> _TASK PROMPT_
Pull out every line of the items below that contains the word "size", and copy each such line in full.

## BEGIN MATERIAL SHOWN

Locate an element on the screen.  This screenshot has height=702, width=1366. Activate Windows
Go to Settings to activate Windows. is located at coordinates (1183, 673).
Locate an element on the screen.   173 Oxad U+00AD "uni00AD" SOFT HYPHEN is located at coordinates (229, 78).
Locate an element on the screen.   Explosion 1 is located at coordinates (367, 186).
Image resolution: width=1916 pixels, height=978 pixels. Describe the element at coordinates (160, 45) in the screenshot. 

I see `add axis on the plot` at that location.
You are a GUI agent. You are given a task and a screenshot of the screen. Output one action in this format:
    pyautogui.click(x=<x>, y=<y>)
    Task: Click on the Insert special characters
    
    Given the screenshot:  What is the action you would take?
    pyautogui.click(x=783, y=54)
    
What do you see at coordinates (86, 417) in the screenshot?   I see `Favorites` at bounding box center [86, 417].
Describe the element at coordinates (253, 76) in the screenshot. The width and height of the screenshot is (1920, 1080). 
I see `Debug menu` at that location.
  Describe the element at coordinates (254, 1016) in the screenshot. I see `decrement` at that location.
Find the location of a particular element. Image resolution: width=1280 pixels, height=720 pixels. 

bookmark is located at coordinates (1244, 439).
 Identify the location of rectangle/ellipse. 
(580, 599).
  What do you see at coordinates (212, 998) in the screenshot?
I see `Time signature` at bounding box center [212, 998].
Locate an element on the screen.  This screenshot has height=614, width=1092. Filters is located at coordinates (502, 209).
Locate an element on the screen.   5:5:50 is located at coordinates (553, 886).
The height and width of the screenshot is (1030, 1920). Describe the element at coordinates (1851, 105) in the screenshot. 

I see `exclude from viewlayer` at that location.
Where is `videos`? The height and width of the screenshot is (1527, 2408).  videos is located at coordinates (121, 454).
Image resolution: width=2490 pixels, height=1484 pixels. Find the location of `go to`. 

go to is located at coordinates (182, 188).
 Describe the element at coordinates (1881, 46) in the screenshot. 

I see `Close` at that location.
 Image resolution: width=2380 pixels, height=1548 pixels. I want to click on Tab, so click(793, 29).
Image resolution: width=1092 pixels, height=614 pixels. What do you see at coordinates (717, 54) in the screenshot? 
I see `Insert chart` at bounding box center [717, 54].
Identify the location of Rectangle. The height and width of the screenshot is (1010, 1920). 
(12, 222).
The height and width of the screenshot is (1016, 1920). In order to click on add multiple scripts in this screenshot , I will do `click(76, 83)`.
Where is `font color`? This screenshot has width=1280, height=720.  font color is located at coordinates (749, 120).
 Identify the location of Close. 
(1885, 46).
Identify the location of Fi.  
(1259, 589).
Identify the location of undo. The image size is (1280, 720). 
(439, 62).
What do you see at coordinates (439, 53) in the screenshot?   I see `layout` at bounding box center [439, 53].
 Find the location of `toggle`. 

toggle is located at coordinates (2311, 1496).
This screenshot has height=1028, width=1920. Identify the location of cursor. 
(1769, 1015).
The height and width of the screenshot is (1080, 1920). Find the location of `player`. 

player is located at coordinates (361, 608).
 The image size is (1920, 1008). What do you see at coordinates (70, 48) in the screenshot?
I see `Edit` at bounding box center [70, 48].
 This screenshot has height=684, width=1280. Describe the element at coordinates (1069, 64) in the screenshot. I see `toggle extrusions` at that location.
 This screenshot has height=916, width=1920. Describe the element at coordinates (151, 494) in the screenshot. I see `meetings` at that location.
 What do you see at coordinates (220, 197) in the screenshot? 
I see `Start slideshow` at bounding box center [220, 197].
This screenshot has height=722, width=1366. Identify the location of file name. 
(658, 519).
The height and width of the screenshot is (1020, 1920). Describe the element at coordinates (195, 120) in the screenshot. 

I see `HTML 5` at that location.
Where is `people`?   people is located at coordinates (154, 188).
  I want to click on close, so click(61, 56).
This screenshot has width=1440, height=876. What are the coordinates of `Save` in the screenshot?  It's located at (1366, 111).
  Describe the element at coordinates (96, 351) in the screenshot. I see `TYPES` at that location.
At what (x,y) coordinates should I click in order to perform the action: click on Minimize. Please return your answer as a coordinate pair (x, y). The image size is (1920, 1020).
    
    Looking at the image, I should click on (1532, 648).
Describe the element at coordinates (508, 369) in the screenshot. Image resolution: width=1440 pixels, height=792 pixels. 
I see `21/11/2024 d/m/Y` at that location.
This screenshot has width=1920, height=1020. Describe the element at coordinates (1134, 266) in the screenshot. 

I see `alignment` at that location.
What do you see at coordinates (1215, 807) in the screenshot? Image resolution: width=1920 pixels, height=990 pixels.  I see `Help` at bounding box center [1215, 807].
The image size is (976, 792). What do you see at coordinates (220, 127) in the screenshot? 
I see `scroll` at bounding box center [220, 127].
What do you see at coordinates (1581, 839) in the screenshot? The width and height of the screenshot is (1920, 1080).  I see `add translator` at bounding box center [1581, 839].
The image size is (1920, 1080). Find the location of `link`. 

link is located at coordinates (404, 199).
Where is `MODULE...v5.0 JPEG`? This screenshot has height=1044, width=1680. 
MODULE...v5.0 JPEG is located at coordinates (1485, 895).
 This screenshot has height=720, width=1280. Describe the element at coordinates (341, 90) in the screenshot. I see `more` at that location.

## END MATERIAL SHOWN

> _ANSWER IN FULL_
Identify the location of undo. The image size is (1280, 720). 
 The image size is (1920, 1008). What do you see at coordinates (70, 48) in the screenshot?
At what (x,y) coordinates should I click in order to perform the action: click on Minimize. Please return your answer as a coordinate pair (x, y). The image size is (1920, 1020).
The image size is (976, 792). What do you see at coordinates (220, 127) in the screenshot? 
The image size is (1920, 1080). Find the location of `link`. 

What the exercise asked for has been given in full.